We made our way down Second Street to Norton Avenue, a wide street lined with Canary Island date palms — thicker and shorter than the famously long, skinny Mexican fan palms all over Los Angeles — and the sound of parrots. Canary Island date palms were planted in Hancock Park and Beverly Hills in the 1920s and 1930s.

They are a habitat for wildlife, Araya said, and their canopy can be huge, around 50 feet wide, providing much-needed shade in Los Angeles.

Hancock Park has no shortage of pear trees, olive trees, California sycamores (also known as a Western sycamore) and magnolias.

Laurel Canyon

On your way up to Laurel Canyon, drive on North Detroit Street.
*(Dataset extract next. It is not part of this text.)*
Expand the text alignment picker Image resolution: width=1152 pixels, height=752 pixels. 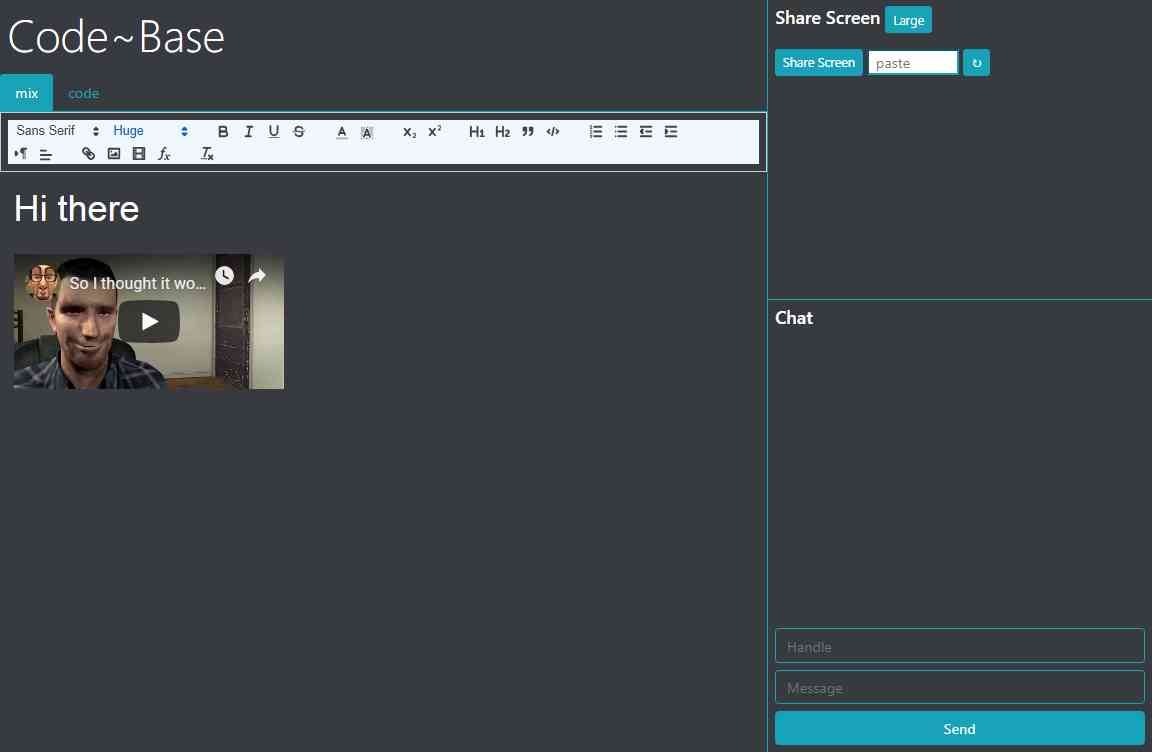click(x=46, y=154)
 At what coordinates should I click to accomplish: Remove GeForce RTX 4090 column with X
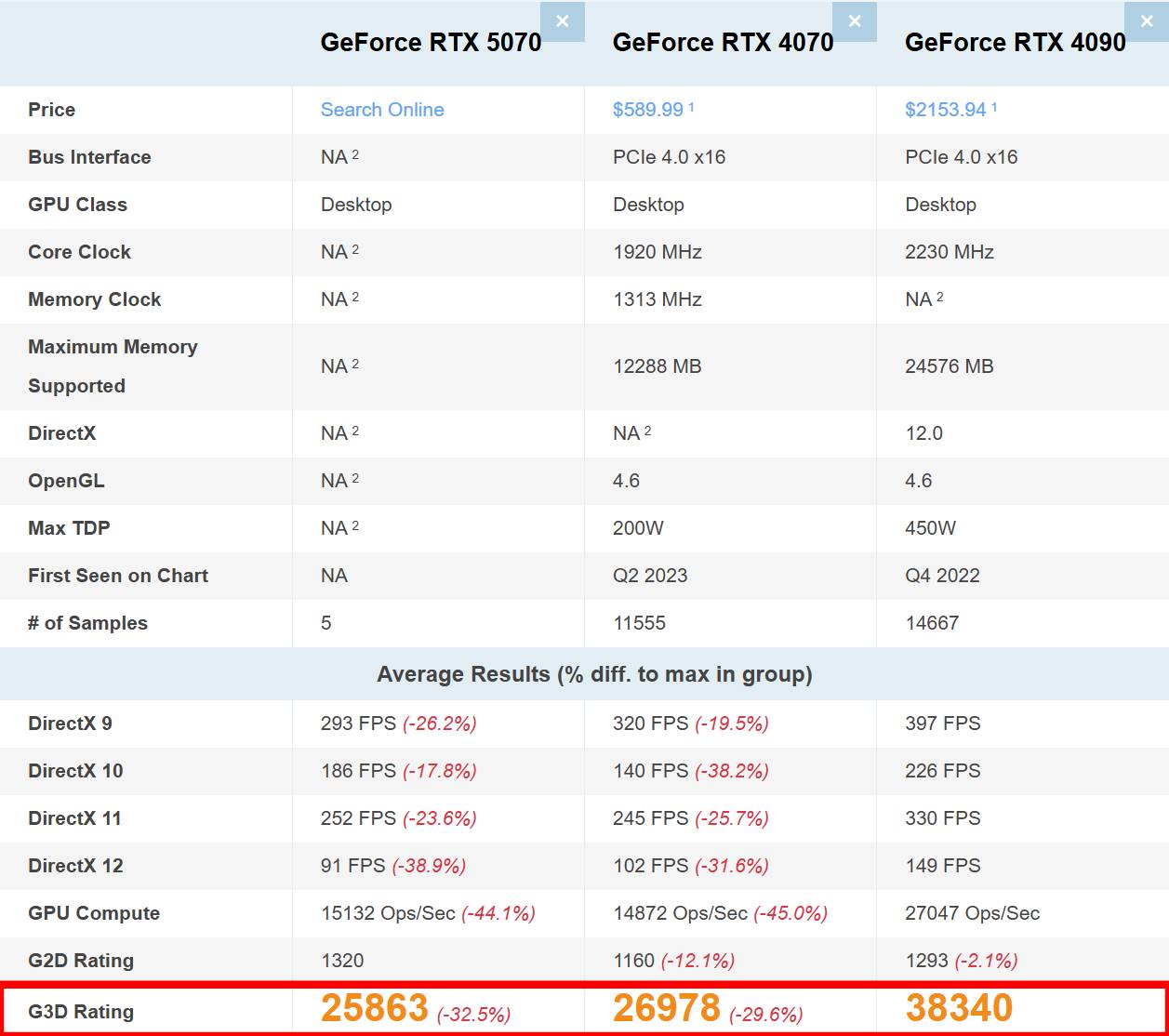[1146, 21]
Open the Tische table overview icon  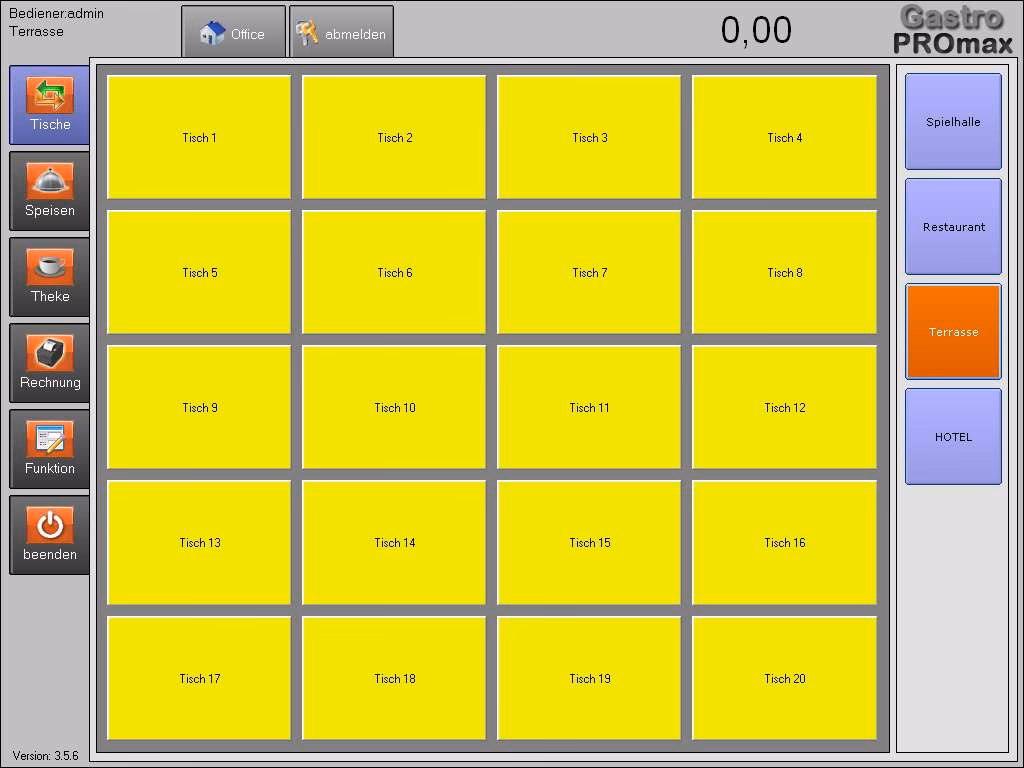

On the west side of the street between Clinton and Melrose, you’ll pass a spectacular Ficus religiosa, its hundreds of thousands of heart-shaped leaves gracefully dangling over the street.

“This is the same kind of tree that the Buddha sat underneath when he found enlightenment,” said Araya, who is also married to a board-certified master arborist. “This is my wife’s favorite tree in Los Angeles.”

We continued our drive up into the hills.

As flora life goes, Laurel Canyon is chaos: 130-foot-tall Canary Island pines, native California bay laurels (the source of the neighborhood’s name) and coast live oaks, Aleppo pines from Syria, giant eucalyptus originally from Australia — all growing up and out in every direction, branches resting on utility lines, massive trunks leaning into rooftops. There is nothing manicured about Laurel Canyon — the landscape is wild and the scale is humbling.

You get the sense that the trees run things here; the people just try to stay out of their way. “It’s a slice of what this part of the world would look like if we humans hadn’t colonized the area,” Vejar later told me.

The best way to take in the trees of Laurel Canyon is probably by car — roads are steep and curvy and sidewalks are scarce.

To get a better look at the biodiversity of the area, drive up Laurel Canyon Boulevard (parts of Mulholland Drive are temporarily closed) to TreePeople’s headquarters. Their 45 acres of wilderness and miles of trails are open to the public and one of the best ways to take in the biodiversity Vejar talks about.

Beverly Hills

There is perhaps no other neighborhood in Los Angeles in which trees are as much of a status symbol as in Beverly Hills.

“Beverly Hills has the advantage of money to maintain the trees,” said Araya, indicating some well-appointed front yards. “They like the attention grabbers here: magnolias because their blooms are so well known, Japanese flowering pears, and of course, olive trees often shipped down from Napa.”

We make our way down Alpine Drive, a manicured residential stretch lined with ash trees. Araya shakes his head.

“The emerald ash borer is wiping out ash trees all over the country, but not here,” he said, explaining that the insect hasn’t made its way to Southern California and it may never come. “These ash trees are absolutely thriving. People don’t know how lucky they are here on Alpine Drive.”